** What to produce **
Could you rewrite the listing lines starting at the one containing "The height and width of the screenshot is (377, 597)." and ending at the one containing "Looking at the image, I should click on (27, 242).", with "coordinates" changed to "location" and nothing else altered?

^^^^^^^^^^^^^^^^

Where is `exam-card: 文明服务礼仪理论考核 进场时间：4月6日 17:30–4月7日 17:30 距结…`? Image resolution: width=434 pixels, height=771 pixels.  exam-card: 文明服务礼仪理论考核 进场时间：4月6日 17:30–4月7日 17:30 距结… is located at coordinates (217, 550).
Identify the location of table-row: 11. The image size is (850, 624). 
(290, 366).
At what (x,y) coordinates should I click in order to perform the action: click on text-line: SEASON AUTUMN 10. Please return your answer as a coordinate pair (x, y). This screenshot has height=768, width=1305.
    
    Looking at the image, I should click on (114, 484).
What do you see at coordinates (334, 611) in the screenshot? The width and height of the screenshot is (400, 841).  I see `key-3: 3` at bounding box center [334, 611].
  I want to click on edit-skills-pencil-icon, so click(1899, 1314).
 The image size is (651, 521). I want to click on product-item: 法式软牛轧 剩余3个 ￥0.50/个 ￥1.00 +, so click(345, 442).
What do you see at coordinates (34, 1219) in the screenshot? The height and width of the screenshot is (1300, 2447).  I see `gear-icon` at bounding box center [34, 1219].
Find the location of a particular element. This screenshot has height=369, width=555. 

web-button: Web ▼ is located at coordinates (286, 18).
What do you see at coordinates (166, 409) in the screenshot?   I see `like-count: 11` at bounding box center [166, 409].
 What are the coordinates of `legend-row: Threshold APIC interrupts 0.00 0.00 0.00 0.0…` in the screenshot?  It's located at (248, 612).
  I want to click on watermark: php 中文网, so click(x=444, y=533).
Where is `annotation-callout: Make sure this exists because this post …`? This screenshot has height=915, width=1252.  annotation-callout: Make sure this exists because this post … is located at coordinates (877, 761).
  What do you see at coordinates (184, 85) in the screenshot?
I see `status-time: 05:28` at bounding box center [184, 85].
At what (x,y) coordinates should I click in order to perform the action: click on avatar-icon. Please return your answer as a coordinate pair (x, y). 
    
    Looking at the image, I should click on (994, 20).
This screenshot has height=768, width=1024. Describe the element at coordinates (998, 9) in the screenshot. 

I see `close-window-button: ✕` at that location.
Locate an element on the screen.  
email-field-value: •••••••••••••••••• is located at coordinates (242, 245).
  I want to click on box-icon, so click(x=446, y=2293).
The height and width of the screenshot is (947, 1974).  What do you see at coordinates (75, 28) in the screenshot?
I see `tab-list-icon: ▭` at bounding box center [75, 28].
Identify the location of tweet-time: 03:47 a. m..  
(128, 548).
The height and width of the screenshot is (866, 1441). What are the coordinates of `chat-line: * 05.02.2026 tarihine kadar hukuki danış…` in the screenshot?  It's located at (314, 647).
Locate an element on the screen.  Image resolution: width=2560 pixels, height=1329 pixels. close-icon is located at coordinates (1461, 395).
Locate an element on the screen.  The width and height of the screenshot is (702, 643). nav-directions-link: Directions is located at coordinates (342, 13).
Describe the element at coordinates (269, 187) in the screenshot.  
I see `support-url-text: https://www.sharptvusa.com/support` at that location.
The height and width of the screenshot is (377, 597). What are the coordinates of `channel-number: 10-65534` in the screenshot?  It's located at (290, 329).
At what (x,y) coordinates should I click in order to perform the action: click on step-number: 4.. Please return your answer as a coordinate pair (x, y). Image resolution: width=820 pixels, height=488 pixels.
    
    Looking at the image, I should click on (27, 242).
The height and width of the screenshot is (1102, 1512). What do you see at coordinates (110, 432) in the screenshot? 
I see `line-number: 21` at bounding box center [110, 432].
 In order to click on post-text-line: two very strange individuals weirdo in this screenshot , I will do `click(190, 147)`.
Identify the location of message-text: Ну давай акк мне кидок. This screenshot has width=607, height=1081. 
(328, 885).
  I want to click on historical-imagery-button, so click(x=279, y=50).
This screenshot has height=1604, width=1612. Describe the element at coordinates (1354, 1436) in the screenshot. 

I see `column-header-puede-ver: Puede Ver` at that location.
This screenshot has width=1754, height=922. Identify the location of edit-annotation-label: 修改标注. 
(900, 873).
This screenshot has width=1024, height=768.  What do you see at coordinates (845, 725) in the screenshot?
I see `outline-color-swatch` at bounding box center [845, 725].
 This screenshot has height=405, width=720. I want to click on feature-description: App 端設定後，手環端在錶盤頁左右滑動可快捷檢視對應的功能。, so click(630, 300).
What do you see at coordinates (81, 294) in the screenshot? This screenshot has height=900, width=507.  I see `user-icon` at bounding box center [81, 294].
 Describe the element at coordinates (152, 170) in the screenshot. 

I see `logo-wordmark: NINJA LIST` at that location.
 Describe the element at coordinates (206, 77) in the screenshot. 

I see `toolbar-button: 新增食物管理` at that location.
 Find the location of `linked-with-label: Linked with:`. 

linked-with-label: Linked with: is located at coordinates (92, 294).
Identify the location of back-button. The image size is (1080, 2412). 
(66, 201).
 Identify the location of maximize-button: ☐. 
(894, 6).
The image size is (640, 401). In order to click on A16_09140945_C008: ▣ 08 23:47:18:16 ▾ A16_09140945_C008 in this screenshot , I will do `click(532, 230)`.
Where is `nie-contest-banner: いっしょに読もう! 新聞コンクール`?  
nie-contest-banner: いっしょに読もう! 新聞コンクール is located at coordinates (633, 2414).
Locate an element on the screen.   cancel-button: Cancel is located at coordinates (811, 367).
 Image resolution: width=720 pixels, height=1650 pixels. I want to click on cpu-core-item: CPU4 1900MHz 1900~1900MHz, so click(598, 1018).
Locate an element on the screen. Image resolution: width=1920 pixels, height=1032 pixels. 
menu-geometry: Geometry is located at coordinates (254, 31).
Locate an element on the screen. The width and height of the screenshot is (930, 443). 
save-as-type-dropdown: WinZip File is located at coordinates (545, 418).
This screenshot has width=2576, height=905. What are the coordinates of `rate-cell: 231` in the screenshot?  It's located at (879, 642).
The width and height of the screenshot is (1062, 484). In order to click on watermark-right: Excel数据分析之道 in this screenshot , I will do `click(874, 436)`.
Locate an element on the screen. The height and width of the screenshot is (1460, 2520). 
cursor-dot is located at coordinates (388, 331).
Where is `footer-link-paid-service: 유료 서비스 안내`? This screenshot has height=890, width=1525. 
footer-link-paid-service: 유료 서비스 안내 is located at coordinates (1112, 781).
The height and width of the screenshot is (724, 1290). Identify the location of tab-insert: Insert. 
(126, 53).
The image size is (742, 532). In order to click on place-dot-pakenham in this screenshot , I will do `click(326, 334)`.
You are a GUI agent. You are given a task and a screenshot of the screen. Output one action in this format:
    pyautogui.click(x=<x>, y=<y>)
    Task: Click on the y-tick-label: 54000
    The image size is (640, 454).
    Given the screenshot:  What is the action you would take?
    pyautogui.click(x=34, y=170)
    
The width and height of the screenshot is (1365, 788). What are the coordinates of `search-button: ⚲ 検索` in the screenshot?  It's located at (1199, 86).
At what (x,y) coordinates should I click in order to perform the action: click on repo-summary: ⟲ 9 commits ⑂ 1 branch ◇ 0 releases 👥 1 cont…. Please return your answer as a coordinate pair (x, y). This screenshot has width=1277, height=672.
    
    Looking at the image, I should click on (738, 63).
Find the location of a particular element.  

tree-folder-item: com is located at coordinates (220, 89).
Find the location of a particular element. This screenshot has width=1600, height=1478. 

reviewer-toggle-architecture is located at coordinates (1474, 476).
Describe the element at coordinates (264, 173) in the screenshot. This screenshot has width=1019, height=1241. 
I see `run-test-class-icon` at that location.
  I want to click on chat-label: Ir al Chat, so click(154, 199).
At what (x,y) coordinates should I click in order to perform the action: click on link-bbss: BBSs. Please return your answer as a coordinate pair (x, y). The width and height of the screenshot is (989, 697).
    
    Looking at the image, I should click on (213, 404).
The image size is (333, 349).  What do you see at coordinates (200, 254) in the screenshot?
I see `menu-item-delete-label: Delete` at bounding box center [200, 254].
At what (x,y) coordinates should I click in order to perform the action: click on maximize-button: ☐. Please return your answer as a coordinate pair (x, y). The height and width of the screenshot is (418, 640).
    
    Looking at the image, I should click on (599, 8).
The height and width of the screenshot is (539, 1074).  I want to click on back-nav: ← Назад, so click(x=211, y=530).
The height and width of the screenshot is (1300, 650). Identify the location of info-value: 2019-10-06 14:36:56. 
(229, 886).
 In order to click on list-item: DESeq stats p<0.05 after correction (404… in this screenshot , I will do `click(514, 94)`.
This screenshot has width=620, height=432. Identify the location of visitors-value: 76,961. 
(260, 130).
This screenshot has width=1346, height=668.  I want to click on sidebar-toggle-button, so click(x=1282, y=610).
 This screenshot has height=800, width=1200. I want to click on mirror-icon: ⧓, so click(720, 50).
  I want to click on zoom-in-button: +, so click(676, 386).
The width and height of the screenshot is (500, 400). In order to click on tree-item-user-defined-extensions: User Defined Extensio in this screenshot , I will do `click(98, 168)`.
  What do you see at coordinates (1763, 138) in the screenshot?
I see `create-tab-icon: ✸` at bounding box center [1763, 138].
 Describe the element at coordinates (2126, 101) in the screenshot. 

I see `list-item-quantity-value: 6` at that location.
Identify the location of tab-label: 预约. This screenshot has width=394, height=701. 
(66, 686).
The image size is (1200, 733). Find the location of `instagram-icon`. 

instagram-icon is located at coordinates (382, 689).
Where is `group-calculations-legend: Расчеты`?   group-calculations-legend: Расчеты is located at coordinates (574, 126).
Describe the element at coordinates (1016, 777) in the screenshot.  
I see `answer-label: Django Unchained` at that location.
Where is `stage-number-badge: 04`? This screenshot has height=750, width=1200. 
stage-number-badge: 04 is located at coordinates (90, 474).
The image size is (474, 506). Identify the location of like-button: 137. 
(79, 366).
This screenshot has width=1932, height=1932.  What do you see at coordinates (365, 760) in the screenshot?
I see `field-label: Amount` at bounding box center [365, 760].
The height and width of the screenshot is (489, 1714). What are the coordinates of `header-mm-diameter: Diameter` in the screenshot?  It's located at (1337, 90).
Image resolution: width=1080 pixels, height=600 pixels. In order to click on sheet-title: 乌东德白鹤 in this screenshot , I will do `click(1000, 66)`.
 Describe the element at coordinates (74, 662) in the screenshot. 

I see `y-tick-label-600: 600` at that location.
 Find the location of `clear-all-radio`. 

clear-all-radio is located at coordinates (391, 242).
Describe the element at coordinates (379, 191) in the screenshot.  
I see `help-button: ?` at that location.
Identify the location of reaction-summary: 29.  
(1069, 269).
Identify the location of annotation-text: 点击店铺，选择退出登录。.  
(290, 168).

^^^^^^^^^^^^^^^^

** Output for this task **
The height and width of the screenshot is (377, 597). What are the location of `channel-number: 10-65534` in the screenshot?  It's located at (290, 329).
At what (x,y) location should I click in order to perform the action: click on step-number: 4.. Please return your answer as a coordinate pair (x, y). Image resolution: width=820 pixels, height=488 pixels.
    
    Looking at the image, I should click on (27, 242).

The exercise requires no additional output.